16.01.2017 | Sustainability
This is an excerpt from the UBS white paper: Mobilizing private wealth for public good.
There’s no time like the present to engage private investors and encourage them to use their wealth to help fund the SDGs.
The notion that society’s richest have been the biggest winners in the post-financial crisis world (and that the rest of society has fallen behind) have contributed to social disquiet, increasingly populist politics, and a push back against the tide of globalization.
In many ways, private investors are well-suited to helping meet the SDGs.
How can private investors respond to this perception?
Increasing uptake of investments with positive social and environmental returns, as well as profit potential, may be one way to help soothe certain tensions. Investments designed to help meet the SDGs can satisfy this "dual bottom line" of financial and societal/environmental returns. And in many ways private wealth investors are well-suited to helping meet the SDGs. Many of the goals have long-run investment horizons, just like private wealth investors. Some of the impediments that hinder institutional capital from funding SDGs simply don’t exist for private clients. And the traits that bodies like the World Economic Forum want to promote to support sustainable global growth - such as responsive and responsible leadership - are bread and butter concepts for many private investors looking to protect and grow their wealth across generations.
Private wealth has the ability to fund SDGs in terms of investment approach. The size of the private wealth market - USD 250trn in 2015 - is sufficiently large that even just a small proportion of this money would make a big potential difference in helping fund the SDGs. Private wealth is willing to give to philanthropic projects or invest in "impact investments" with a dual bottom line.
Millennials have a particularly strong affinity for making impact investments, which is particularly significant given that approximately 460 billionaires will soon hand down USD 2.1trn to their heirs over a period of just 20 years.
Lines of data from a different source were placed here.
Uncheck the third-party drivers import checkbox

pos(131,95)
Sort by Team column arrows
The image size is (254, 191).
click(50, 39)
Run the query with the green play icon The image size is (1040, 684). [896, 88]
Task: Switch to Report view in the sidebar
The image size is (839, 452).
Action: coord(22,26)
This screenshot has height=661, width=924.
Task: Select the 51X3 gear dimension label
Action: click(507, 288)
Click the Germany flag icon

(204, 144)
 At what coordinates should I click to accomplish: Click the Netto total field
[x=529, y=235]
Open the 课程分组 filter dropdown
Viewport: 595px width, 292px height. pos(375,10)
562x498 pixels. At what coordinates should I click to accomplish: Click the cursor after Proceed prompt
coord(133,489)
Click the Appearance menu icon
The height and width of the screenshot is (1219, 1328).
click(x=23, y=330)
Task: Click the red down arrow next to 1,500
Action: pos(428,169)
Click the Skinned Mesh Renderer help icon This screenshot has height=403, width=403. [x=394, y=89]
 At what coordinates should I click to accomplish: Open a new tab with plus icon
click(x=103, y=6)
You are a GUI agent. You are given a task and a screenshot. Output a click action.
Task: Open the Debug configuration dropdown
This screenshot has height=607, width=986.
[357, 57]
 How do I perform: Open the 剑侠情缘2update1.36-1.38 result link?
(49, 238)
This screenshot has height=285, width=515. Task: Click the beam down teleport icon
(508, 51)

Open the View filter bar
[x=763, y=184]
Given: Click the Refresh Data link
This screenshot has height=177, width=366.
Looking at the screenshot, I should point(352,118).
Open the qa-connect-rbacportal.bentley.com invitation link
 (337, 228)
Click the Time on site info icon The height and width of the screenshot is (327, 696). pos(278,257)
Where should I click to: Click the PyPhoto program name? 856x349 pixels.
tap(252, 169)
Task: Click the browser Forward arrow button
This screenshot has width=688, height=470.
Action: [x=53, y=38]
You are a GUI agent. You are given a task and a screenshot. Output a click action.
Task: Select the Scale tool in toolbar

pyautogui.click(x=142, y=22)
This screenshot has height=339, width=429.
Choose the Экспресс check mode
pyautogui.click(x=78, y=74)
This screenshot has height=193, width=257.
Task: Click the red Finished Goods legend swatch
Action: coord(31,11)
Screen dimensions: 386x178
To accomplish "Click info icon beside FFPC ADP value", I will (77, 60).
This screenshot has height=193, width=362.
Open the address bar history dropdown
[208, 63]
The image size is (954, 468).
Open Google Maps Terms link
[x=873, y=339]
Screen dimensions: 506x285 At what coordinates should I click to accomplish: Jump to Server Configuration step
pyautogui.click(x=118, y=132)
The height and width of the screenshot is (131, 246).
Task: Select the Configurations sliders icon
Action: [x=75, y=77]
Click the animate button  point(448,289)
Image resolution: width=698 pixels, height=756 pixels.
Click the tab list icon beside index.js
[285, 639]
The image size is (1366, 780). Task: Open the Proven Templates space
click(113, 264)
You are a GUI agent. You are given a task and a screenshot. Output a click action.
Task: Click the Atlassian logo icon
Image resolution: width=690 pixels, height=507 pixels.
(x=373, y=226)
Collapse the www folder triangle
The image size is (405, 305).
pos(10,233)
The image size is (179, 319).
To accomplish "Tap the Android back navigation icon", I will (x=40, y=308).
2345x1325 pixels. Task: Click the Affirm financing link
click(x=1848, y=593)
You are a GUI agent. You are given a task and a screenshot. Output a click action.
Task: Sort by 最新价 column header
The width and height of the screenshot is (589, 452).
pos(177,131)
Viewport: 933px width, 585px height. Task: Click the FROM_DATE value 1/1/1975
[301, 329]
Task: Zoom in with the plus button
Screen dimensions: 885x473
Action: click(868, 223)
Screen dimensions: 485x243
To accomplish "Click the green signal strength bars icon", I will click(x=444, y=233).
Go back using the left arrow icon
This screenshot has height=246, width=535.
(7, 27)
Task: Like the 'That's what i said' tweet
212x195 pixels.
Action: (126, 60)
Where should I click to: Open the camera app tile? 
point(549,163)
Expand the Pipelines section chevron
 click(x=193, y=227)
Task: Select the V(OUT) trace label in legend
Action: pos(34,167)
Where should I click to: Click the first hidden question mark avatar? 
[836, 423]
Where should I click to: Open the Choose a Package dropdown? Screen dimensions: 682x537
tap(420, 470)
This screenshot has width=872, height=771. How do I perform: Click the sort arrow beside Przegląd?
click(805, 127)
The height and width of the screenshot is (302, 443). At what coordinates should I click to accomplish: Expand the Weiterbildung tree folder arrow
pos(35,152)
Yet despite these developments, private wealth is arguably not being mobilized to fund the SDGs. Why? Looking across a wide range of initiatives to fund the SDGs, we can identify three key stumbling blocks that are hindering private wealth mobilization:
- There is a lack of transparency on where investment needs lie - put simply, too many private wealth investors don’t know where their investment or philanthropic capital is required. That could be due to a lack of data or information on SDG funding requirements across or even within countries.
- There is an absence of information about available opportunities - even when we know about SDG funding gaps, private wealth investors are often in the dark about possible investment opportunities, largely due to a lack of centralized information or a marketplace.
- There is a problem of incentivization - many SDG funding gap schemes offer investors the carrot of risk mitigation using public or not-for-profit funds. This is most appealing to institutional investors’ risk-return preferences. But often private wealth investors would be happy to take on additional investment risks if money was used to boost returns instead. This incentive structure could catalyze more private wealth capital commitment to funding the SDGs, yet this incentive structure is seldom on offer.
Many SDGs funding gap schemes offer investors the carrot of risk mitigation using public or not-for-profit funds. While this works for institutional investors, private wealth would be happy to take on additional investment risk if money was used to boost returns instead.